The HIV Organ Policy Equity (HOPE) Act allows persons living with HIV infection to accept HIV-positive donor organs.
This case study reported a 61-year-old recipient with polycystic kidney disease with a suppressed viral load and normal CD4+ count, who was receiving antiretroviral therapy. The transplanted kidney was from a deceased HIV-positive donor with a viral load of 183,326 copies per millilitre (ml). Viral sequencing from the urine and peripheral blood samples, from both the donor and recipient and a biopsy of the donor kidney, was performed.
Donor-derived HIV sequences were amplified from urine and blood samples from the recipient up to 16 days after transplantation but were undetectable at later time points.
HIV envelope sequences were amplified from renal epithelial cells cultured from the recipient’s urine both before and after transplantation, at 12 hours and 9 days. The 12-hour sample contained 10 sequences, 4 of which corresponded to the recipient’s strain and 6 to the donor strain.
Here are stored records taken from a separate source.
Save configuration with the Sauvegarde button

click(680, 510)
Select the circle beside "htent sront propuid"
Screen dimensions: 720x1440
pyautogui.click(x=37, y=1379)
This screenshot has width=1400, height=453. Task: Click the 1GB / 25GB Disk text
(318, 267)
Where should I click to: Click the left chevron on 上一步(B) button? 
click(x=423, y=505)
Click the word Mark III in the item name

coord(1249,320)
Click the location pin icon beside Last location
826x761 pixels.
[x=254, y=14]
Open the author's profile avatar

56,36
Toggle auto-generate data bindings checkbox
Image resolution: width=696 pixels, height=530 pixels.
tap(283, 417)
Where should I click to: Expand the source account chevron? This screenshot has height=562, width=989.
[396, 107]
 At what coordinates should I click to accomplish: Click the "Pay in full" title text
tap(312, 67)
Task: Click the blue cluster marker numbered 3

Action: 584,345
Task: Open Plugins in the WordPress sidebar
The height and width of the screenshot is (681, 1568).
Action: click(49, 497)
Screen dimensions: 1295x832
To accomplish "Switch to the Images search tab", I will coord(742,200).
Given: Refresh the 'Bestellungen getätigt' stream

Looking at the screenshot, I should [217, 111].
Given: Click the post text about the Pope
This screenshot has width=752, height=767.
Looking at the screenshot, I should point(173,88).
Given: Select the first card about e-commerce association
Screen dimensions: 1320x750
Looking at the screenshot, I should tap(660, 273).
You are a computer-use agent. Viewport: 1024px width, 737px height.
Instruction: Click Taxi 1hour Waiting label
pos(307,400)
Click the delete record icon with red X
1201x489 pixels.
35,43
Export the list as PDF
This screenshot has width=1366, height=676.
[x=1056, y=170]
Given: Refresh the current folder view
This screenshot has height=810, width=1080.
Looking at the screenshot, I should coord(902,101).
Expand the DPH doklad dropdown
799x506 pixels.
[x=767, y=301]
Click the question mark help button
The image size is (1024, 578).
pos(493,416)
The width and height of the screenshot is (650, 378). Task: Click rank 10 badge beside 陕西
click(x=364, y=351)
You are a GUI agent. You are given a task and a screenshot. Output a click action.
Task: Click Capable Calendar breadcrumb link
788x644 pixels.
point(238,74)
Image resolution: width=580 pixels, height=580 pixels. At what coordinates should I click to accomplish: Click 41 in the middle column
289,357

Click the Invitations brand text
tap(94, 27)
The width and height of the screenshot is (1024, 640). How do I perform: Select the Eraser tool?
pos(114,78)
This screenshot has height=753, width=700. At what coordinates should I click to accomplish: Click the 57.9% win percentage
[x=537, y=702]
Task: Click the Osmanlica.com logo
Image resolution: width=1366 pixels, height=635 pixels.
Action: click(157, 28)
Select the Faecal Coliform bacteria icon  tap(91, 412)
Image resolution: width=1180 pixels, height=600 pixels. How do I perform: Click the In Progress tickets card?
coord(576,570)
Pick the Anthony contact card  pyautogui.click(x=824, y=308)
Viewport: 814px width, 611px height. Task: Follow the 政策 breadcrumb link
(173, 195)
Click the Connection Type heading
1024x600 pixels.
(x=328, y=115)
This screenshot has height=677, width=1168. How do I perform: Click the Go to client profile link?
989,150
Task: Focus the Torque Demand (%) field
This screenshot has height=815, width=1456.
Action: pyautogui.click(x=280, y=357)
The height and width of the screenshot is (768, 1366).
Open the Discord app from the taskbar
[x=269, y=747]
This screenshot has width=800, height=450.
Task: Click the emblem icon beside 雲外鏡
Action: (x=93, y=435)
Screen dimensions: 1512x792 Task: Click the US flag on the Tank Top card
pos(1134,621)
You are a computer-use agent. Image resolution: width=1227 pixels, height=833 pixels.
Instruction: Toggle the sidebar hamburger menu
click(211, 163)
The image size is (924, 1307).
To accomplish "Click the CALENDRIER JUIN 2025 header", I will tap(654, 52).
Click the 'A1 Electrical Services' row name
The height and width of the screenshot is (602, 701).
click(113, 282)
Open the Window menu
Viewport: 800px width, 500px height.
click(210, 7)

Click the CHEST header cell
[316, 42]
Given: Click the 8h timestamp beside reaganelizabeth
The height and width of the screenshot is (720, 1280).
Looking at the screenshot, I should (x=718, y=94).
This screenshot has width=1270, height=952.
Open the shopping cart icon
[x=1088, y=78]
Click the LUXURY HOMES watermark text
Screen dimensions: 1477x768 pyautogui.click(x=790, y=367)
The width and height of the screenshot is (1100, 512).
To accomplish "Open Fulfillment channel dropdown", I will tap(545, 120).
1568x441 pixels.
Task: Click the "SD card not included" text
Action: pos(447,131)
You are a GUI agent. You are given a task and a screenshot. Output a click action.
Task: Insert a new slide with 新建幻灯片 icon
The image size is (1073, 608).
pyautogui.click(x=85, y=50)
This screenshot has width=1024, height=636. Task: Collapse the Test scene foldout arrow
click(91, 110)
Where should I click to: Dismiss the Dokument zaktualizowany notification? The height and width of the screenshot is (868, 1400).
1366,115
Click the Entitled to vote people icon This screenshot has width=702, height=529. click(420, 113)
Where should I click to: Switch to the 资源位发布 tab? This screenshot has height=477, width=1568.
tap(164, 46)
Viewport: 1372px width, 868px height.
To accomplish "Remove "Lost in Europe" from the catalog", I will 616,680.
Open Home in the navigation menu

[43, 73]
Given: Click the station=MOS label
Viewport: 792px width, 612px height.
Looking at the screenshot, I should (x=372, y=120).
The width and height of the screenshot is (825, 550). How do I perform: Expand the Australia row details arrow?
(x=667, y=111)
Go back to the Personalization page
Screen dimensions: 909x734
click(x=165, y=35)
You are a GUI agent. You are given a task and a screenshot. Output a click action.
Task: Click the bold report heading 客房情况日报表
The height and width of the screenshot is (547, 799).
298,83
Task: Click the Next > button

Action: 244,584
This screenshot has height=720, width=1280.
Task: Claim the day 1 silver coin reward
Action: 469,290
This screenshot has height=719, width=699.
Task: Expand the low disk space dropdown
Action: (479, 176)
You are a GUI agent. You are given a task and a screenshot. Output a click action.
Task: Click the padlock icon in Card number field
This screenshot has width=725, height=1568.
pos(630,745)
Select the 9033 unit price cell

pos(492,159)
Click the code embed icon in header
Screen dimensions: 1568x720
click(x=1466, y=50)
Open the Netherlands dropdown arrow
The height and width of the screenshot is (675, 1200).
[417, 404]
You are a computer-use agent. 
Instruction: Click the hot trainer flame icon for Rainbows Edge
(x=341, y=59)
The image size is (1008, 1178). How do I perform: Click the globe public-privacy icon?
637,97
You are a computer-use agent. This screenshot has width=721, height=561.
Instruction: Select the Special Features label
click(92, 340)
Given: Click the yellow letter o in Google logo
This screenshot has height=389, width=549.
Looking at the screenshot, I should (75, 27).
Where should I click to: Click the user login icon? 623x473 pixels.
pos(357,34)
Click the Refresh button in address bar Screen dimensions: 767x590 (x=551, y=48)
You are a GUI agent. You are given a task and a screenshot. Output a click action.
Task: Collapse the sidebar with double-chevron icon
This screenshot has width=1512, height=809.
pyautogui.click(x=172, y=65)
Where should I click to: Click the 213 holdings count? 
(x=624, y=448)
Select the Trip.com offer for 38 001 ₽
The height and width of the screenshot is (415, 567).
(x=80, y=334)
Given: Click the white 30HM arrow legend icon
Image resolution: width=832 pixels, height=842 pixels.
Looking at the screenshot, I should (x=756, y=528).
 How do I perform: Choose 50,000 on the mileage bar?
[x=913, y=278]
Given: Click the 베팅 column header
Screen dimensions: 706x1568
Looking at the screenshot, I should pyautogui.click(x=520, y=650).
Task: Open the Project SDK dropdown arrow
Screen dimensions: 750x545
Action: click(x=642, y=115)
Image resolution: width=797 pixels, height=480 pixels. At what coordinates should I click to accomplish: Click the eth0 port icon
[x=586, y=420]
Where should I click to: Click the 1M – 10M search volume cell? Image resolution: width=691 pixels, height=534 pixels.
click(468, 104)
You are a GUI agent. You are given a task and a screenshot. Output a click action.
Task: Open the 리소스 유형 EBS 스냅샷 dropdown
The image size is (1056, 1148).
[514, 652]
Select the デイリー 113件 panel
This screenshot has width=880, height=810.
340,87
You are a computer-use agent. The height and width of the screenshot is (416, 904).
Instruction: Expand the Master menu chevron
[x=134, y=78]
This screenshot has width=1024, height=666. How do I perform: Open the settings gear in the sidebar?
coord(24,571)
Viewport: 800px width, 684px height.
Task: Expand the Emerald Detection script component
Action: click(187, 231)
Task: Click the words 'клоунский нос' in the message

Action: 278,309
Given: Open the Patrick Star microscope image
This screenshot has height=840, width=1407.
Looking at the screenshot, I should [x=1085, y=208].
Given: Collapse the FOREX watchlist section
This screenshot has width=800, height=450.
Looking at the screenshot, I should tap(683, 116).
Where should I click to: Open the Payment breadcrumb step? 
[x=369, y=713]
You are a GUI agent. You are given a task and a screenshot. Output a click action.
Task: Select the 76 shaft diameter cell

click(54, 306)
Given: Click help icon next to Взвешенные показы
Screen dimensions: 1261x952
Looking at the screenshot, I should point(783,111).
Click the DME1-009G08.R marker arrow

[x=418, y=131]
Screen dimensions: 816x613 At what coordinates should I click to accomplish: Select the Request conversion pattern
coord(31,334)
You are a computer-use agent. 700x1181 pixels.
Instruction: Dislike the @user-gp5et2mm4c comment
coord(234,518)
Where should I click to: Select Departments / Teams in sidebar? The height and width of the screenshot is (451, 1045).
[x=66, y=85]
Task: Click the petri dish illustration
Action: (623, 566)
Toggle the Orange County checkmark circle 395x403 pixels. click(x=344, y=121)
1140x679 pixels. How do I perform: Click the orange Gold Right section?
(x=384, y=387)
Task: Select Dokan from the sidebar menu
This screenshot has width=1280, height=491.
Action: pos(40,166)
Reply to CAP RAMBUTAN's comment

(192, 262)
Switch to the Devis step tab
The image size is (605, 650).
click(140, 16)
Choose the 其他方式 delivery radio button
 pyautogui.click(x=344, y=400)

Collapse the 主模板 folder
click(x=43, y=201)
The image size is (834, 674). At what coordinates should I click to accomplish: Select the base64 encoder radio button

At 9 days, 6 sequences were derived from the renal cells and all corresponded to the recipient’s strain.
The HIV strains of both the donor and the recipient were susceptible to the antiretroviral therapy regimen that the recipient was receiving.
A viral blip (75 copies/ml), 42 days after transplantation revealed that only the viral strain from the recipient could be amplified.
- Presence of infection in renal epithelial cells in both the native kidneys (which were not removed) and the transplanted kidney.
- Renal cell-derived sequences were closely related to those amplified from urinary cell-free RNA, supporting the role of renal epithelial cells as a source of viruses.
- Longitudinal samples will provide important insights into viral dynamics.
- HIV infection of renal epithelial cells could affect long-term allograft survival.